With cash-strapped states and localities often taking money that was supposed to be spent on one thing and spending it on something else, the idea of dedicated funds is also growing in other areas, such as transportation.

“Getting it institutionalized provides stability,” said Margaret Brodkin, who helped establish a dedicated children’s fund in San Francisco in 1991. “Budget battles are war, and we are not sacred cows in the budget.”

At the state level, voters in both red and blue states sent a strong anti-tax message on Election Day this year. Most tax-raising measures failed -- even if they were meant to fund largely noncontroversial services like education. But at the local level, it's typically more likely for tax hikes to pass.

The success of the child services measures has spurred some advocates to establish a national network solely for helping local leaders get more of these initiatives on the ballot. Earlier this month, The Forum for Youth Investment debuted The Children's Funding Project, which will offer local nonprofits and government leaders guidance on every aspect of local ballot campaigns, from identifying the best revenue source to building a coalition to collect signatures and win voters' support. To some degree, the Forum is borrowing from a manual developed by Brodkin for localities in California.

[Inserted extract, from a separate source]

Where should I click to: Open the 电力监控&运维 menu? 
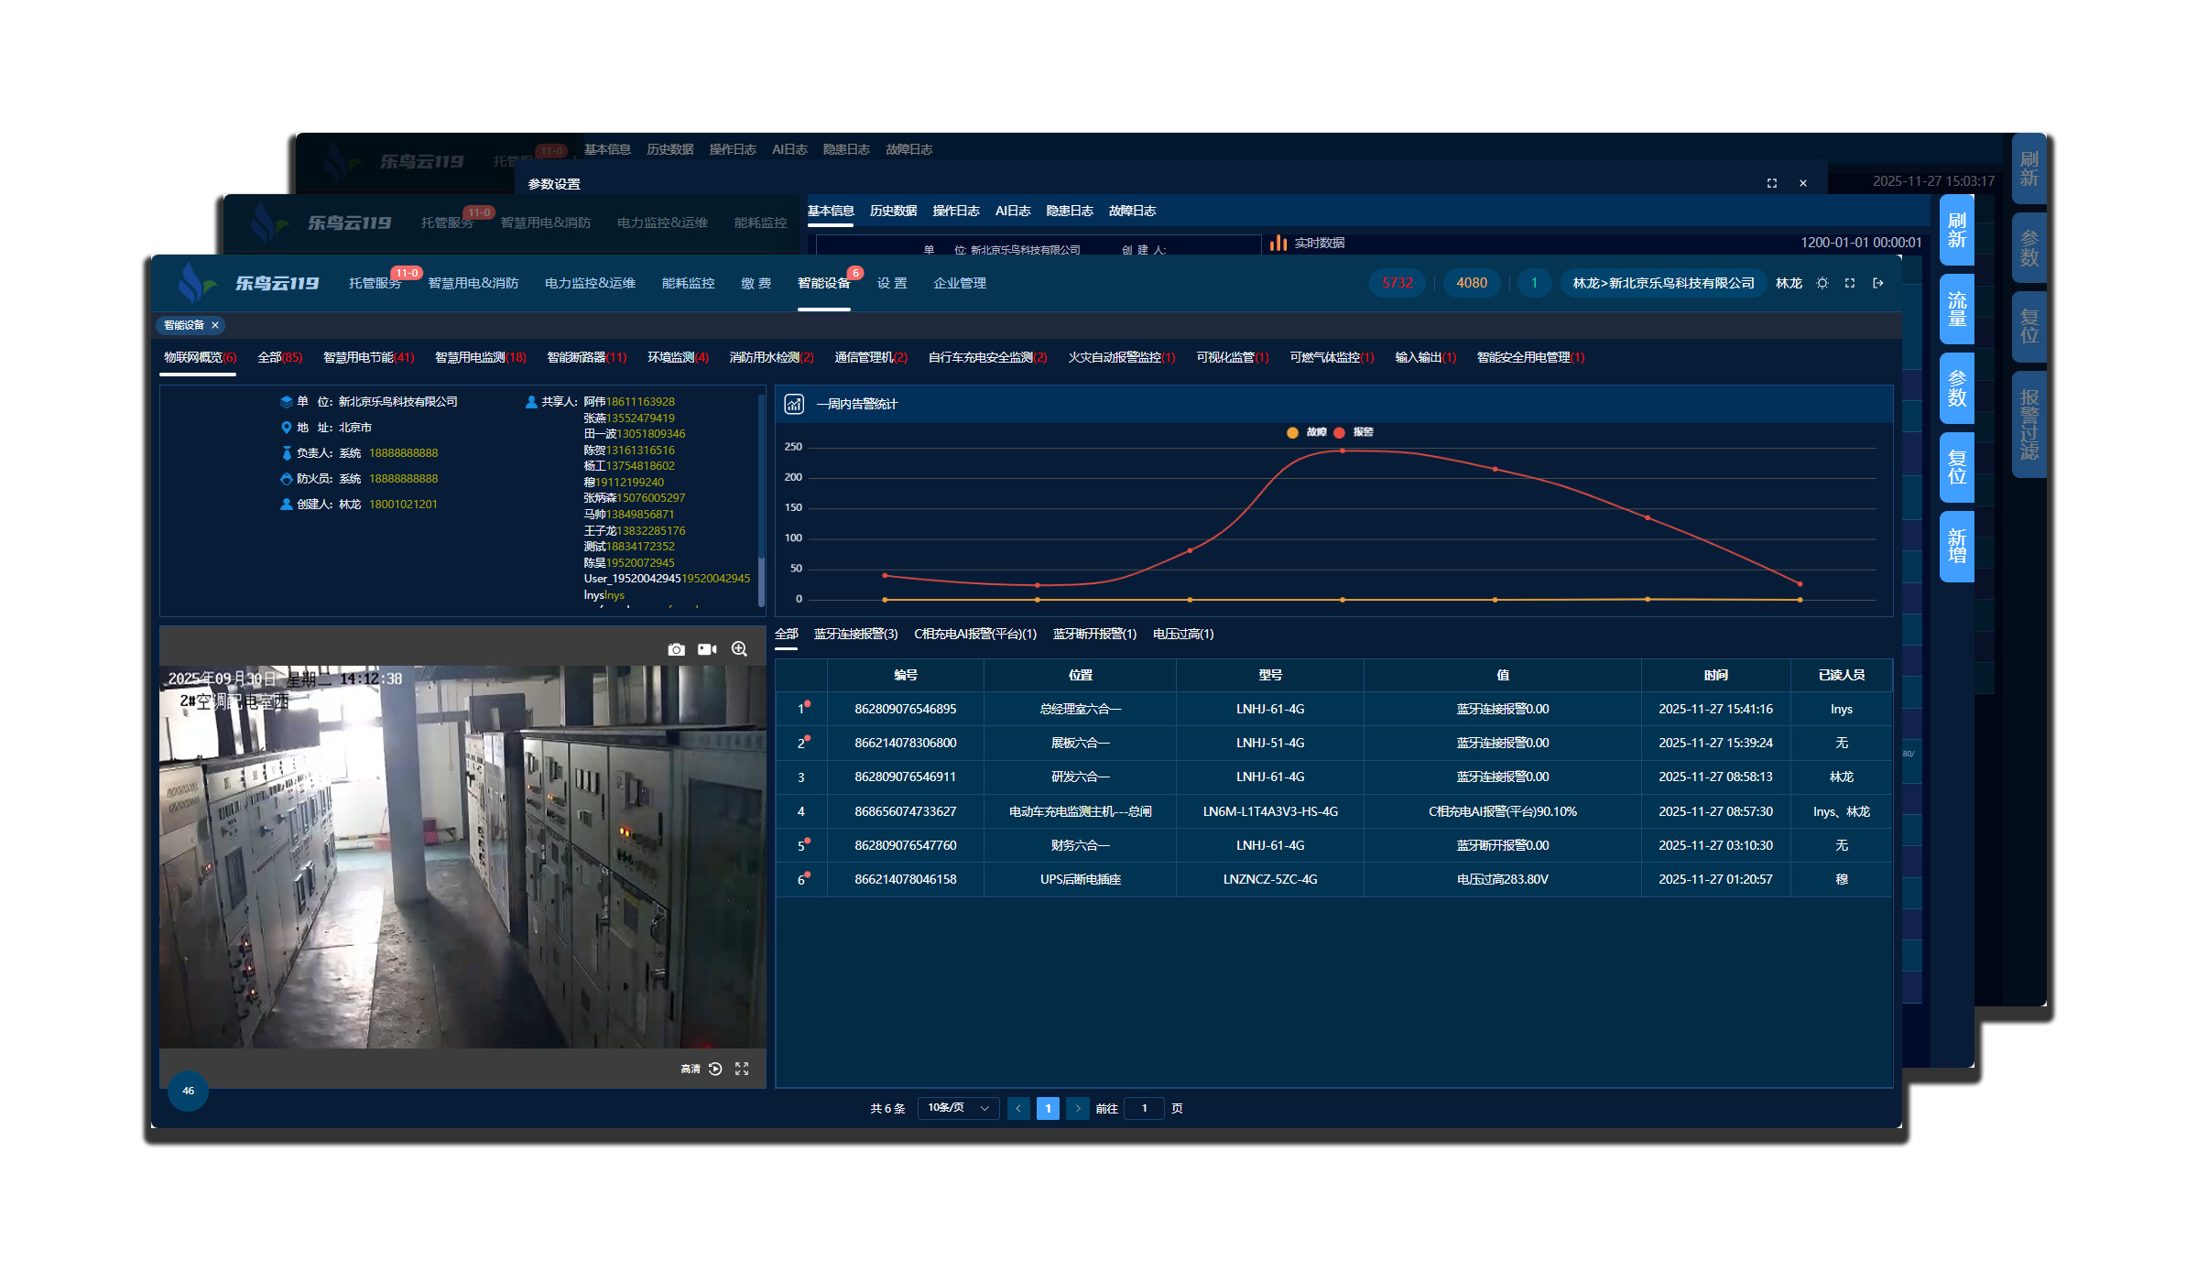(x=590, y=283)

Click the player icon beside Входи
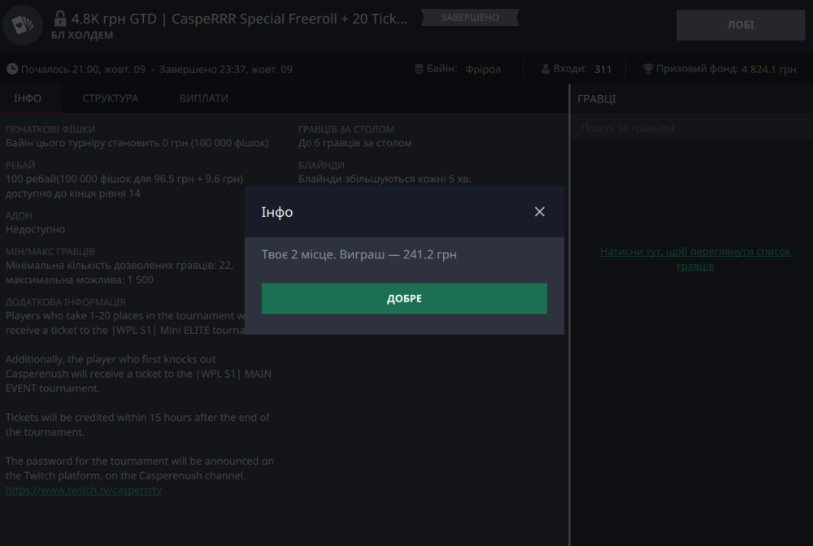click(545, 69)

The push for local funding comes at a time when the share of federal discretionary spending on children has declined about 7 percent since 2010. The Urban Institute predicts that share will continue to shrink as more of the federal budget goes to health and retirement spending on adults, and to paying down interest on the debt.

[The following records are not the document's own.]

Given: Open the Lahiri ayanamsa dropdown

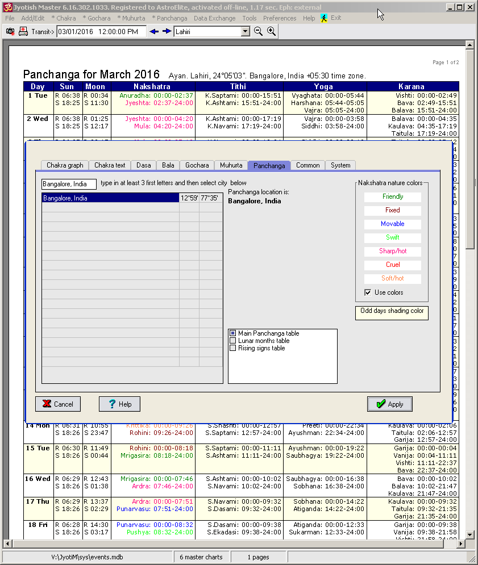Looking at the screenshot, I should pos(245,32).
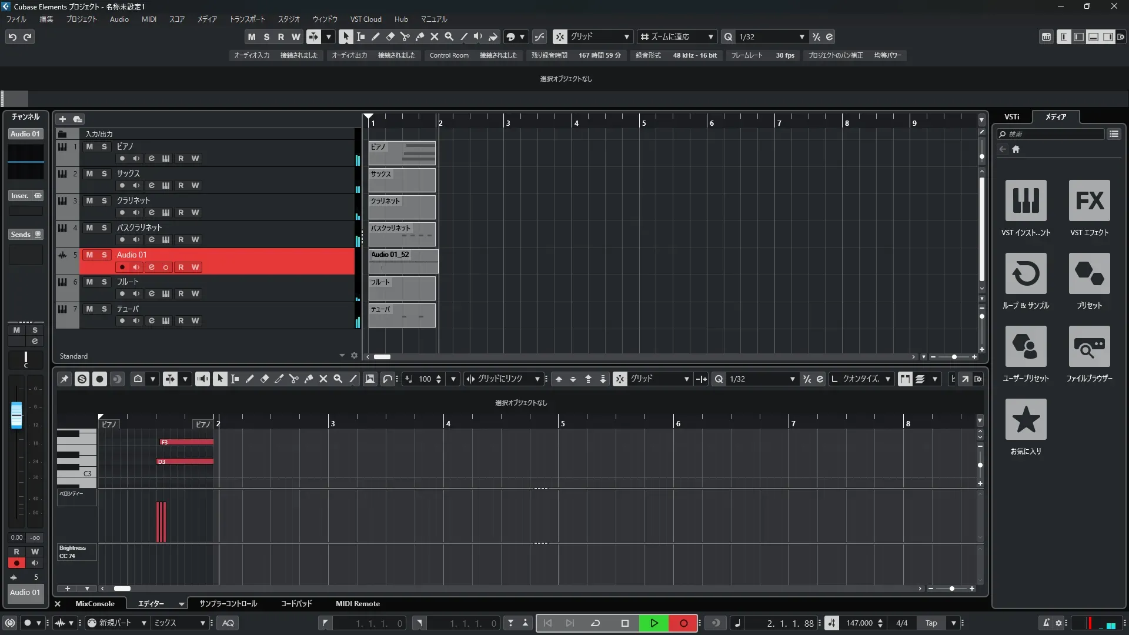The width and height of the screenshot is (1129, 635).
Task: Open VST Instruments media tile
Action: pyautogui.click(x=1026, y=200)
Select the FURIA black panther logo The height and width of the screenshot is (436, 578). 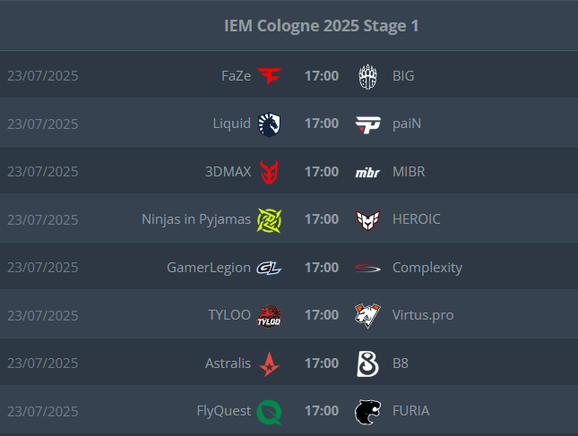367,412
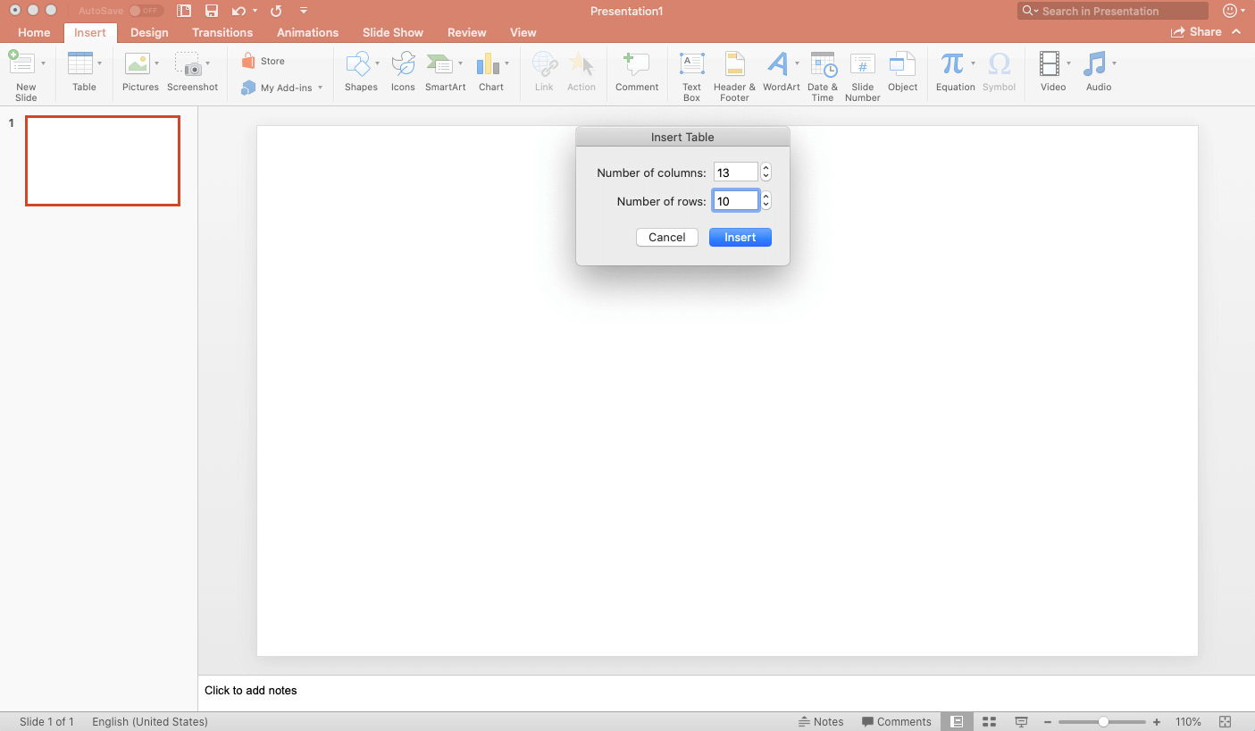The width and height of the screenshot is (1255, 731).
Task: Open the My Add-ins dropdown
Action: 320,88
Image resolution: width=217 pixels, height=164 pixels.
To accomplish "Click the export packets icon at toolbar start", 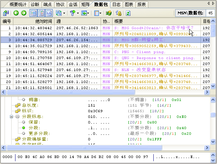I will (6, 13).

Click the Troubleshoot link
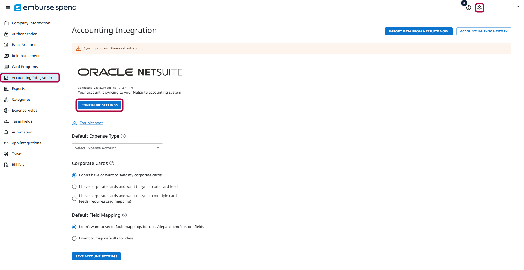point(91,123)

That's where the voters can help.

In Jackson County, Mo., a budget shortfall of $180 million was preventing county commissioners from increasing spending on mental health and addiction treatment for teenagers. So advocates went to the voters for an increase of one-eighth of one cent on the county sales tax to generate about $15 million in annual revenue for its existing children's fund. It passed with 58 percent of the vote.

Republican women were critical to the ballot measure’s success. Earlier in the year, internal polling showed that only about 48 percent of likely voters supported the measure, said Todd Patterson, a consultant who helped with the Jackson County campaign. After the campaign targeted female Trump supporters with children, they found their bipartisan majority. Patterson called them “free-style Evangelicals,” shorthand for religious conservatives who still support public programs that benefit children’s health and well-being.

Although more children's funds are popping up around the country, they don't always succeed at the ballot box. Rather than take issue with the purpose of the funds, opponents often cite the burden of extra taxes as a reason to vote against the measures.

Only two states, Florida and Missouri, have laws explicitly allowing counties to create a dedicated tax fund for children's services. Since 2004, eight Missouri counties have created such funds. Eight counties in Florida also have children’s funds, though those have the distinction of being run as special tax districts.

Localities in other states have established funds because the state hasn’t preempted them from doing so. The Forum for Youth Investment is in the process of assembling a database of every city and county with a voter-approved children’s tax fund. So far, they've found 30 around the country.